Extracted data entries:
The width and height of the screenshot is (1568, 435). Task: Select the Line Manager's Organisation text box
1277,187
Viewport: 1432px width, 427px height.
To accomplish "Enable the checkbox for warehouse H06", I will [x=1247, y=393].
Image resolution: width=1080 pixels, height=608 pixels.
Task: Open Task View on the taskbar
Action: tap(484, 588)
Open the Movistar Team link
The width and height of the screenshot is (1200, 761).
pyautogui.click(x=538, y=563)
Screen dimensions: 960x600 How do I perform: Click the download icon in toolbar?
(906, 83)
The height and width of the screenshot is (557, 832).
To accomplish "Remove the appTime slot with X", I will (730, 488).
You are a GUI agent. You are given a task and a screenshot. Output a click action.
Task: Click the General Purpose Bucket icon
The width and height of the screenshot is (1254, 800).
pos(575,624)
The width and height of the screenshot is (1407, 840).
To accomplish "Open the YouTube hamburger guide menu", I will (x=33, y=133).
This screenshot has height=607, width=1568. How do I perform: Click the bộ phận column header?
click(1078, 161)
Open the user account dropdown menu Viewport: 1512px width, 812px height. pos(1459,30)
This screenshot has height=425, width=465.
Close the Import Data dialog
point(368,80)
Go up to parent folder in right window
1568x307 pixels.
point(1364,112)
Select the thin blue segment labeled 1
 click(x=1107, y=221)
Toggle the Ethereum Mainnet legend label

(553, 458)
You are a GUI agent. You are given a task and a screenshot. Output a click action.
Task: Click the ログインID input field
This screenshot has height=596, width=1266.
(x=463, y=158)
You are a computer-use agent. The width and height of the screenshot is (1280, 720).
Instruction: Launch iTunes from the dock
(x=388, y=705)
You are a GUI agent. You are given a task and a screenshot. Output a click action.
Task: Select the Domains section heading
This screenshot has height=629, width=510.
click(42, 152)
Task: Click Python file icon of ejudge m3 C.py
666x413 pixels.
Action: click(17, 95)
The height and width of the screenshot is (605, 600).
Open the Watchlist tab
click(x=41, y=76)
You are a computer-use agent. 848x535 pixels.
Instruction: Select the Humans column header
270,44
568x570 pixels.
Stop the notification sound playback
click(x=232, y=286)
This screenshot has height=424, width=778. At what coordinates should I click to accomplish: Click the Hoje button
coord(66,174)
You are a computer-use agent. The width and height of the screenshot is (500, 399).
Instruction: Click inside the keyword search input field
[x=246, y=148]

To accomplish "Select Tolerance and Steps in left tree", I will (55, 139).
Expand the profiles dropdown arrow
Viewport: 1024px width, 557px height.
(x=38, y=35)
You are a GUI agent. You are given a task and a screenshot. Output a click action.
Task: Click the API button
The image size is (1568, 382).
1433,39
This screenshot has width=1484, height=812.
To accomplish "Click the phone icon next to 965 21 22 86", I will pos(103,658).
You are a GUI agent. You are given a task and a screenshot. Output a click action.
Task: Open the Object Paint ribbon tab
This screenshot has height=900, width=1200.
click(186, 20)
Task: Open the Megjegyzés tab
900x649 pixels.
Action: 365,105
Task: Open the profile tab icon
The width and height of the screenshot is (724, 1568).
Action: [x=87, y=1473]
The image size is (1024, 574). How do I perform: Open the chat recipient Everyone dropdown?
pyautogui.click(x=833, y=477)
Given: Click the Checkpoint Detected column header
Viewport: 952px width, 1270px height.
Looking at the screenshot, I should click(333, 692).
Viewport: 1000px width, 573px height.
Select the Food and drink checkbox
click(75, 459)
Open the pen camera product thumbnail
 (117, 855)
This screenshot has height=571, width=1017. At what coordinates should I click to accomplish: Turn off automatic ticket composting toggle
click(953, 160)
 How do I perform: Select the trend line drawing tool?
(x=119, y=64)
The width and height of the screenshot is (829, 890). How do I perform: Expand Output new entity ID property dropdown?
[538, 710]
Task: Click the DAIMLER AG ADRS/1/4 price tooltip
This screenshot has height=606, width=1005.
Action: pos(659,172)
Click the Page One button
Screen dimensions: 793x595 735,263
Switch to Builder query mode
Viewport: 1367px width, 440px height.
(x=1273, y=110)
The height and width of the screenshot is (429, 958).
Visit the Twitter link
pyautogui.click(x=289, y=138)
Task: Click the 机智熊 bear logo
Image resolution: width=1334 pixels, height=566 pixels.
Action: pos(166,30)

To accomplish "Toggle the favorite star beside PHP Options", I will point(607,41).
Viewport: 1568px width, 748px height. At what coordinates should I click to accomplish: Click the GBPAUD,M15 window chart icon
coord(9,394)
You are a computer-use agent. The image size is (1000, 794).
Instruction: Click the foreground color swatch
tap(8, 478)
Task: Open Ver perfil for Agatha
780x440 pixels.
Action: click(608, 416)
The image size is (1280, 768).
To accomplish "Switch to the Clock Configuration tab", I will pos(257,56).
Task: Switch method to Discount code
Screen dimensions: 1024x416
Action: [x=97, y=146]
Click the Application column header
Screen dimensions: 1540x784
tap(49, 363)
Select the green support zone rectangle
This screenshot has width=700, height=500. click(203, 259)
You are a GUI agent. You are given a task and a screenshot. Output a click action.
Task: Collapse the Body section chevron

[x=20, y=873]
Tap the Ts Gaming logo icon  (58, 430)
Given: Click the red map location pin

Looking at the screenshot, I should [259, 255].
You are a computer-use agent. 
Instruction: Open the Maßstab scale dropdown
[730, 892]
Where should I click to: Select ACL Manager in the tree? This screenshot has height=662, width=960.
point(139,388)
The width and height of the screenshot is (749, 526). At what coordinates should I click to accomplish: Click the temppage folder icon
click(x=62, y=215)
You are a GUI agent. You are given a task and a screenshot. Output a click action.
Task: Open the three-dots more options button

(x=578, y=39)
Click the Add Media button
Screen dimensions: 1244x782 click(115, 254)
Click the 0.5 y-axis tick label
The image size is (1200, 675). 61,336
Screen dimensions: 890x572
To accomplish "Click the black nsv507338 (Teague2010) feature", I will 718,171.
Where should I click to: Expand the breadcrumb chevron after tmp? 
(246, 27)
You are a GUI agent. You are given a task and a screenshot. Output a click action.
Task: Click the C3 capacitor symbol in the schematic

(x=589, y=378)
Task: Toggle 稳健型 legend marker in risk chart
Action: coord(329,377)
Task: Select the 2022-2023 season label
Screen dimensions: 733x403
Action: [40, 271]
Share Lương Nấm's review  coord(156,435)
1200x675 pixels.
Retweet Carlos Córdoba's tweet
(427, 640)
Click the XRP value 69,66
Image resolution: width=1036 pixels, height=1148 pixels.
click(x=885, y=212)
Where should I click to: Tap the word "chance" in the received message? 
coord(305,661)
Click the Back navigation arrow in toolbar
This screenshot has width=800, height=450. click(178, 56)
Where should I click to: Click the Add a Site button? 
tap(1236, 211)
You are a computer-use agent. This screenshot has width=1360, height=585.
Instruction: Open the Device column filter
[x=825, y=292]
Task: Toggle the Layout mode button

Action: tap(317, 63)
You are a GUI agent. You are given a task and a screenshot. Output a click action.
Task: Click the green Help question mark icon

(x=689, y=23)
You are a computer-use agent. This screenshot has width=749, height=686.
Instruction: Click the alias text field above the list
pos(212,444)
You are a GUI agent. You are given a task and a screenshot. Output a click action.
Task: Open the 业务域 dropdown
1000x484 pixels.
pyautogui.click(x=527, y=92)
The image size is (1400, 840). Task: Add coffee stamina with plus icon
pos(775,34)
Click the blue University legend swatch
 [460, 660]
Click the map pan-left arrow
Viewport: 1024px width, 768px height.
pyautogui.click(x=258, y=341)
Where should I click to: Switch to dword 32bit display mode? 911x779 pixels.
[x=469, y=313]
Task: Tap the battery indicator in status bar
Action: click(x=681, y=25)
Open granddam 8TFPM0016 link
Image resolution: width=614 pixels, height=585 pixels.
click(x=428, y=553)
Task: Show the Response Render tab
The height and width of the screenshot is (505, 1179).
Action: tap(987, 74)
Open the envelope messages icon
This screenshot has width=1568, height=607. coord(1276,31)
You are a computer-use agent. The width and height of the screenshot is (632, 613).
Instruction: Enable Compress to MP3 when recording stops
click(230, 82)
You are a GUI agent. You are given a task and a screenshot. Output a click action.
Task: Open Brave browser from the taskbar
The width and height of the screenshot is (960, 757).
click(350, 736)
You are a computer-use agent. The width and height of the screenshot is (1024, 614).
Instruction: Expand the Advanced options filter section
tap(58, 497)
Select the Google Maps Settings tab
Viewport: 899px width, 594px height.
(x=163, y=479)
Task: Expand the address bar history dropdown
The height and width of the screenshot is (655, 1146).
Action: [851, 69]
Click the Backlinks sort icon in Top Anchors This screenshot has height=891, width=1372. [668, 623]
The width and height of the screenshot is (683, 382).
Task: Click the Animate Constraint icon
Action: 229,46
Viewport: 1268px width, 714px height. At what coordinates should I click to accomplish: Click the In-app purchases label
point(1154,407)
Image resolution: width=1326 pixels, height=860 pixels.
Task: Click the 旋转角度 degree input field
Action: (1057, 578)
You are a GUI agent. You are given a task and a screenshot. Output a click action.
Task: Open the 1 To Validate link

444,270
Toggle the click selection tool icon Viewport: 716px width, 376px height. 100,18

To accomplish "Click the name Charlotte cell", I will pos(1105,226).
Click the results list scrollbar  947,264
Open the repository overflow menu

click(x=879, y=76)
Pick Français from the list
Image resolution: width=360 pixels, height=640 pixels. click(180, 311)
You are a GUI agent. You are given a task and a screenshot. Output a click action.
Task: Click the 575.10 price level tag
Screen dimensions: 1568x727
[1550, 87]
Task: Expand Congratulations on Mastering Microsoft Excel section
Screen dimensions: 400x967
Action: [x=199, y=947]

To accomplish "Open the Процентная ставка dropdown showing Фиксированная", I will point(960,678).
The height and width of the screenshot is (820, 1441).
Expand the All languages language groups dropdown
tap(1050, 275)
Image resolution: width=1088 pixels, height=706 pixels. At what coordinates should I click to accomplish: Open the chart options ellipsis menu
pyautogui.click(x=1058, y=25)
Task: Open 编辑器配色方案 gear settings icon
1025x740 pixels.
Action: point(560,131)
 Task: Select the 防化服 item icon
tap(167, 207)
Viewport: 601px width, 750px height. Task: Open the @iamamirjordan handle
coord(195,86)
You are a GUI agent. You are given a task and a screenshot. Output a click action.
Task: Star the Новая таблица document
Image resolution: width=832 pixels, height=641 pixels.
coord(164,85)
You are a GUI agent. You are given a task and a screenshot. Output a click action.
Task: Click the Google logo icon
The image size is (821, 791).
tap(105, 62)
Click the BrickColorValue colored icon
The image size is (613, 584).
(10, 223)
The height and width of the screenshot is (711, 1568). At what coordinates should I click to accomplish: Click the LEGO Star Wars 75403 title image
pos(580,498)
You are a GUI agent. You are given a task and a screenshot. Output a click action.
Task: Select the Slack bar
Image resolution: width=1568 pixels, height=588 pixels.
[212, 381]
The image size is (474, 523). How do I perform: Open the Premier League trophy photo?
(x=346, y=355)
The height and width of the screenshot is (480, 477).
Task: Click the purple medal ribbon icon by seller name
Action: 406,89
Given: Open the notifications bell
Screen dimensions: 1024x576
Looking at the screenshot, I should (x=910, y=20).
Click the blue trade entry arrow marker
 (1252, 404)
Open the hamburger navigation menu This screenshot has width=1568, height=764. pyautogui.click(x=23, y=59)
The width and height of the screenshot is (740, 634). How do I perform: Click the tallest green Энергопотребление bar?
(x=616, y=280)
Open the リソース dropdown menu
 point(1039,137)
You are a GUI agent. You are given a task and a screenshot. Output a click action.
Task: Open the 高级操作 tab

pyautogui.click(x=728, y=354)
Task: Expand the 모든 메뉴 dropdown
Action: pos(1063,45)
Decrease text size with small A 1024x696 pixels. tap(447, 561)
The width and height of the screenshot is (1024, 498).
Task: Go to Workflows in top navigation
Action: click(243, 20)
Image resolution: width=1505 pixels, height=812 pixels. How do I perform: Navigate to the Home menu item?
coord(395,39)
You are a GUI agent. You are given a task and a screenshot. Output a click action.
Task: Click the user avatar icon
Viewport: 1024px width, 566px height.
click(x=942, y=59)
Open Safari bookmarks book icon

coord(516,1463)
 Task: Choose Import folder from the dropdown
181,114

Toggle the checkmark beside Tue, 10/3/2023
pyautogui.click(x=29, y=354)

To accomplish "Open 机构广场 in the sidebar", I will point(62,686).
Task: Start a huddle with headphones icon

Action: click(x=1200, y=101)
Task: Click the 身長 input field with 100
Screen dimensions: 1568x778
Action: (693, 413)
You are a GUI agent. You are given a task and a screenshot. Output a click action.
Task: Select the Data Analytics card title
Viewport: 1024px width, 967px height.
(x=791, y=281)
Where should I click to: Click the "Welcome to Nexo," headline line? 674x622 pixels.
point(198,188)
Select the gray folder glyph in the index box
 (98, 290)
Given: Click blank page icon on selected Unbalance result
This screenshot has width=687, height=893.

• [PROMPT] Search the entries for the word "price". Copy every line where it occurs.

• [TASK RESULT]
Task: Click the DAIMLER AG ADRS/1/4 price tooltip
Task: Click the 575.10 price level tag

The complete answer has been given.